The event opened with a speech by Potter, followed by Wendy Wheatcroft from Moms Demand Action.

During her remarks, Potter emphasized the statistic that 50 women per month fall victim to gun violence as a result of domestic abuse and recounted her sister’s own struggles with an abuser.

“On numerous occasions, my sister’s life was threatened by a man who should not, but did, have access to a gun,” Potter said. “He would hold the gun as a tool of manipulation, working her to his will.”

Wheatcroft delivered a powerful rally cry for students to participate in with the gun control movement and fight back against pro-gun policymakers.

“This is cruelty specific to you,” Wheatcroft stated, addressing the students in attendance. “No generation before you has faced anything like this and neither have your parents.”

Wheatcroft went on to condemn those in positions of power who support loose gun laws.

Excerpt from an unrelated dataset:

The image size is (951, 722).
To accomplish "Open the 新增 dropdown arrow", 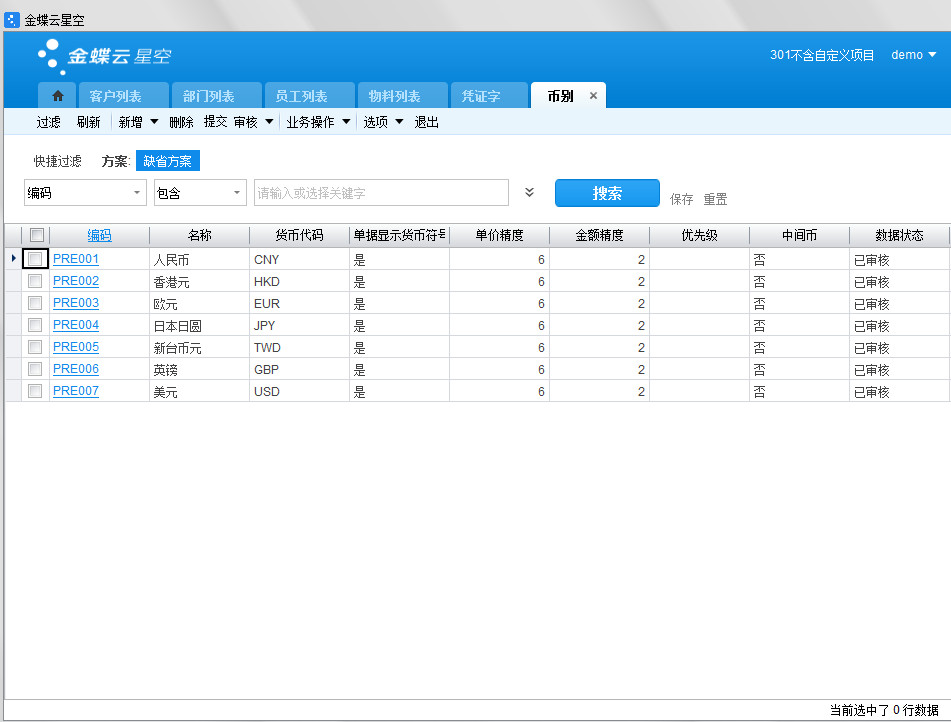I will [155, 122].
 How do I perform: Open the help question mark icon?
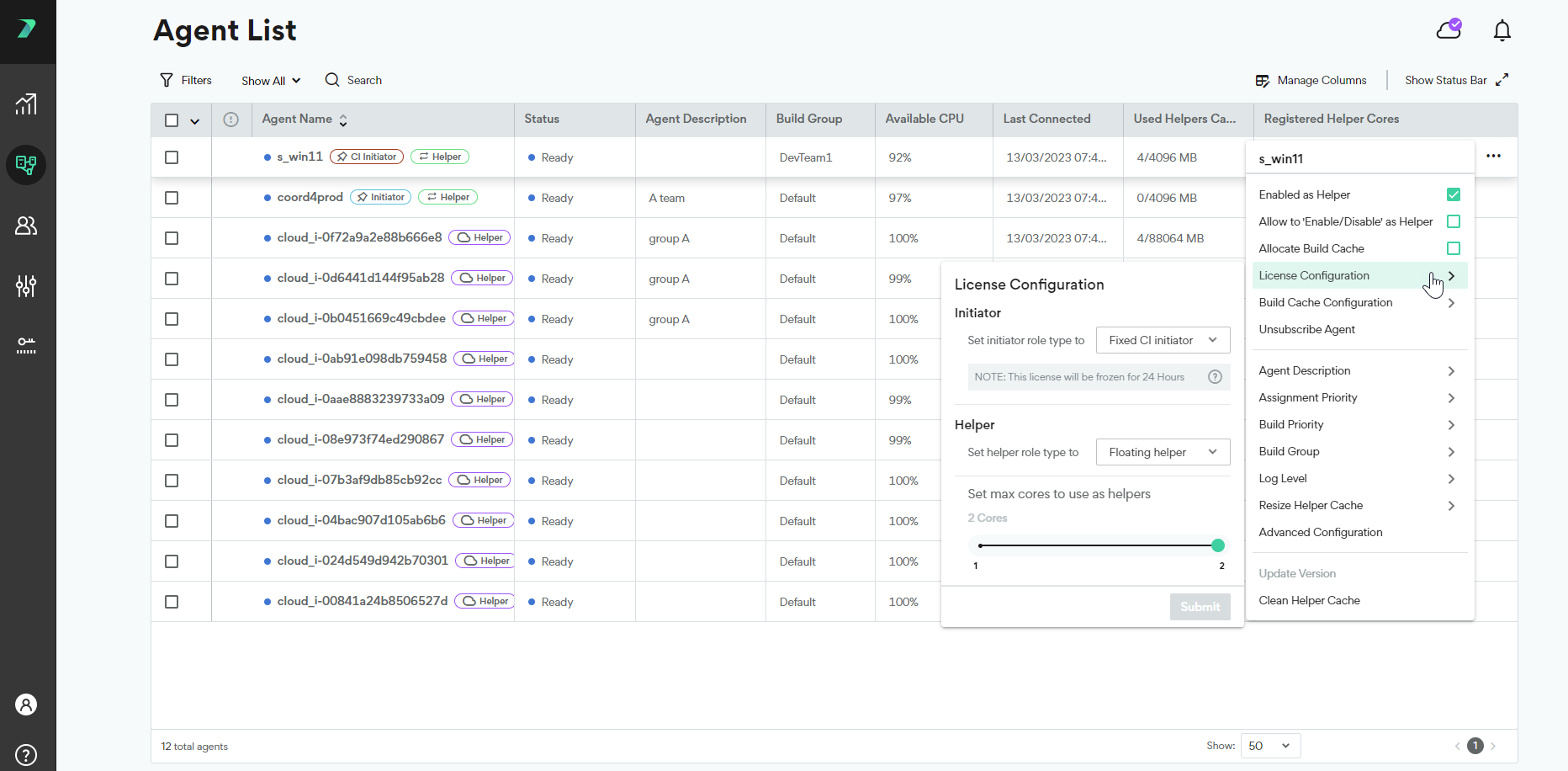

“There are two kinds of evil,” Wheatcroft declared. “There is the visible evil. The kind that you see on the news. The kind that exists in the shooter like Parkland’s shooter. The kind of evil that is sparked by illness, pain, circumstance, or hopelessness. We’re here today to talk about a different kind of evil. A behind-the-scenes kind of evil. Not the evil that led the shooter to pull the trigger, but the evil that put a weapon of war in his hands. That kind of evil is harder to see because it hides behind fancy suits and college degrees and good arguments and slick smiles and fake patriotism.

Encouraging attendees to view gun violence intersectionally, Aerimique, the director of Generation Justice, then took the microphone to discuss the need to have conversations “around race, around religion, around sexual orientation, around gender, and around age.”

“Understand that every time a white male shoots a predominantly white school, they humanize and justify the actions of the perpetrator,” Aerimique explained, highlighting a common contradiction in the coverage of school shootings. “Understand that black and brown youth in students and schools of color get criminalized and harsh discipline policies that lead to the school-to-prison pipeline.”

Kruti Patel, a Marshall College freshman, told the Guardian that she participated in the walkout after being inspired by her Dimensions of Culture coursework.

“[In DOC], we were talking about the different injustices that happen in due to gun violence and other things,” Patel stated.

The event was closed out by a speech from Shelby, a University of San Diego student whose elementary and high schools in Jacksonville, Florida experienced shootings on their campuses, final remarks from Allegreti, and a performance of the song “Rise Up.”

“I’ve been silent for too long. I’ve done nothing for too long,” Shelby said. “Our generation has a lot of work to do.”